Problem: in a graph \( G \) of nodes \( N_1, N_2, \ldots N_n \), a celebrity is a node \( N_c \) where there is a directed edge from all other nodes to \( N_c \) but no edge from \( N_c \) to any node. Additionally, there is no edge from any node to itself in the graph. Locate the celebrity.

An example of such a graph with celebrity 4. It has \( n - 1 = 4 \) edges incident on it (it is known by 4 other nodes) and 0 edges from it (it knows nobody else).

Claim: There is only zero or one celebrity in \( G \).

Proof: A graph with zero celebrities can be trivially constructed. Assume there exists a graph \( G' \) with more than 1 celebrity. Let \( A, B \) be any two different celebrities. An edge must exist between any other node and a celebrity, so \( A \rightarrow B \) and \( B \rightarrow A \). However this means that \( A \) and \( B \) are not celebrities. Hence such a graph \( G' \) does not exist.

Algorithms

We'll first assume that there exists a celebrity in the graph (and hence, that the graph is not empty). Algorithms presented here can be easily combined so they do not make this assumption.

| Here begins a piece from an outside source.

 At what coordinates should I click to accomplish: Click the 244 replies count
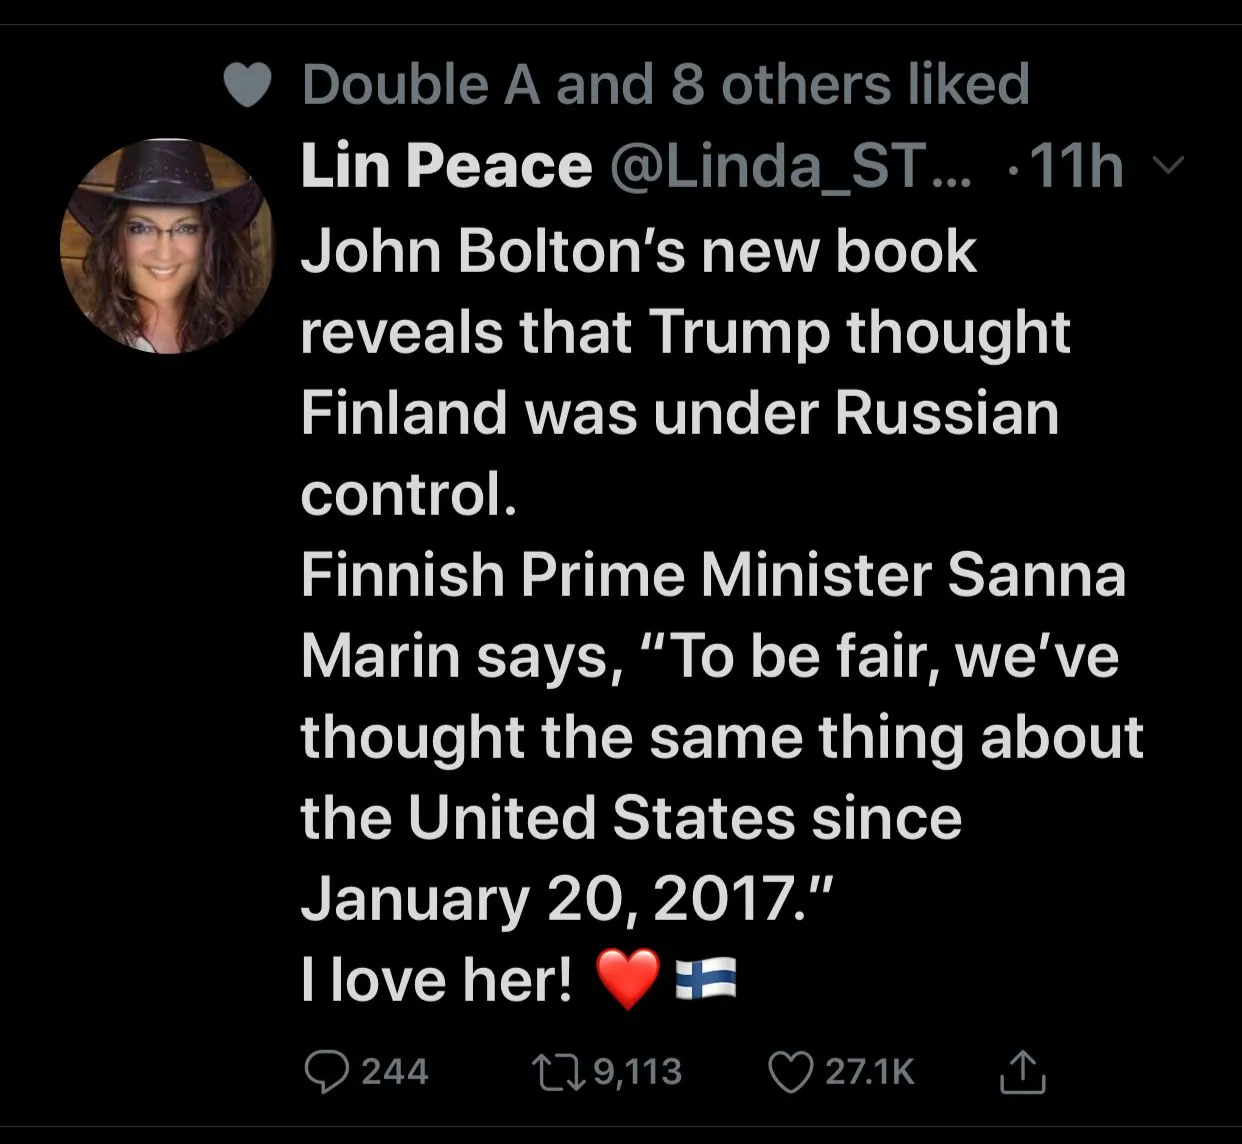click(x=394, y=1072)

We can naïvely determine which node is a celebrity in \( O(n^2) \) time by brute forcing the solution and checking if there is an edge between a node and every other node in the graph:

IsCelebrity(n, G):
    foreach m ≠ n in nodes(G):
        if m → n does not exist or n → m exists:
            return false
    return true

BruteForceFind(G):
    for n in G:
        if IsCelebrity(n, G):
            return n

But let's try to do better. One approach we can take is to assume everyone is a celebrity initially. If we can eliminate at least one node each time we check if an edge exists (we ask the nodes a question), then we can make the algorithm run in linear time.

Find(G):
    C = nodes(G)
    while |C| ≥ 2:
        a, b = any 2 nodes from C, a ≠ b
        if a → b exists:
            remove a from C
        else:
            remove b from C
    return the only item in C

Claim: Find(G) correctly returns the celebrity.

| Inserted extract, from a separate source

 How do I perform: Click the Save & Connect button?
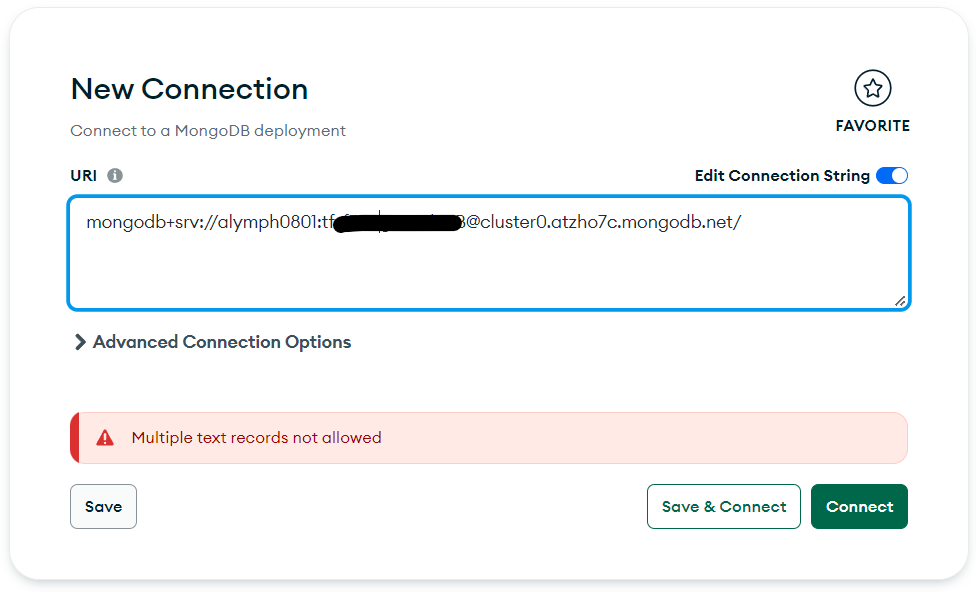click(x=724, y=507)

Proof: Consider what happens at each iteration. Let \( a, b \) be the two distinct nodes selected on each iteration. Two cases:

Let \( N_c \) be the celebrity. We know that \( N_c \nrightarrow N \) and \( N \rightarrow N_c \) for any other node \( N \). Thus \( N_c \) will never be removed, and the last pair to be considered is always \( (N_c, N) \). Every other node which is by definition not a celebrity will be eliminated by one of those cases, hence the algorithm will correctly return \( N_c \).

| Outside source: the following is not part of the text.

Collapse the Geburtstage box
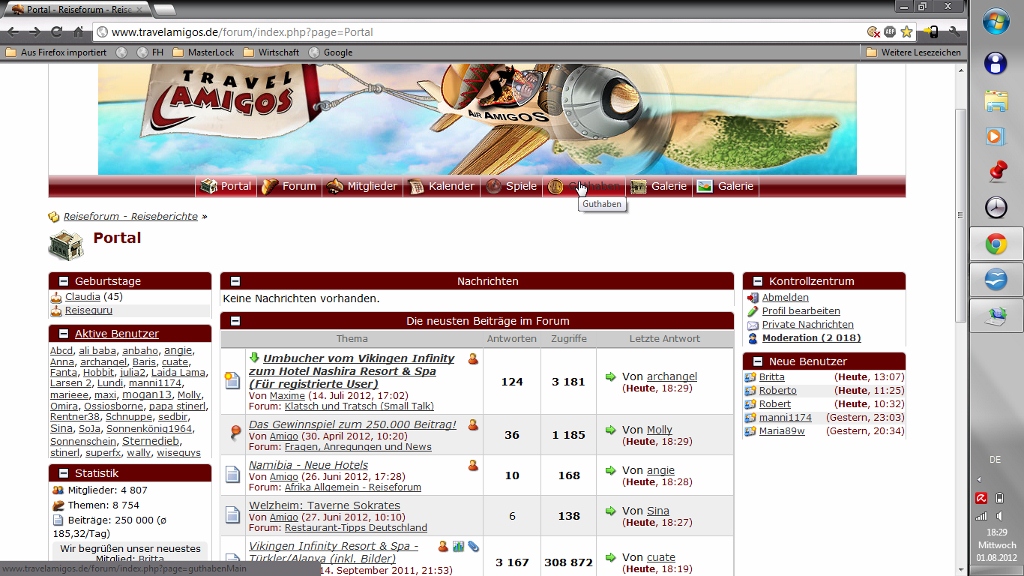 (63, 282)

An alternative approach is to solve the problem recursively, in which a longer, but equivalent proof by induction on \( G \) can also be done if one “rephrases” the algorithm equivalently as so:

Find2(G):
    if |G| == 1:
        return only node in G
    a, b = any 2 nodes from G, a ≠ b
    if a → b exists:
        G' = G - {a}
    else:
        G' = G - {b}
    return Find2(G')

Finding the asymptotic time taken by this algorithm is simple: at each iteration one node is removed, therefore it takes \( n \) iterations for a graph of size \( n \). Assuming determining whether an edge exists is \( O(1) \), and that retrieving the nodes in our graph is \( O(1) \), the time taken is bounded by \( O(n) \).

Notes

Pedants would point out that the asymptotic bounds for the algorithms given above are not correct – they should be \( O(V) \) instead of \( O(n) \), where \( V \) is the number of vertices in the graph, but remember that in the initial problem statement \( n \) was the number of nodes in the graph. However the pedants are right! We should use \( V \) instead of \( n \) if the results are quoted elsewhere.

If we were given instead an adjacency list of size \( n \), then below is an \( O(n) \) algorithm to determine the celebrity:

FindAL(L):
    W = {}
    R = {}
    foreach a → b in L:
        remove a from W
        add a to R
        if b is not in R:
            add b to W
    return only item in W

We divide the nodes into two classes: wannabes \( W \) and rejected \( R \). It is easy to prove correctness by considering when will a node be added/removed from \( W \).

Adapting the algorithms

The algorithms presented assume that there is a celebrity in the graph. However they can be adapted easily for possibly empty graphs where there may be no celebrities:

MaybeFind(G):
    if |G| > 0:
        c = Find(G)
        if IsCelebrity(c, G):
            return c
    return NoCelebrity

This uses the fact that Find(G) will not correctly return a celebrity node if one does not exist — in that case it will simply return the last remaining node that has failed to be eliminated. The algorithm is still \( O(n) \), but with worse constants as we need to perform an \( O(n) \) check at the end to ensure we have a celebrity.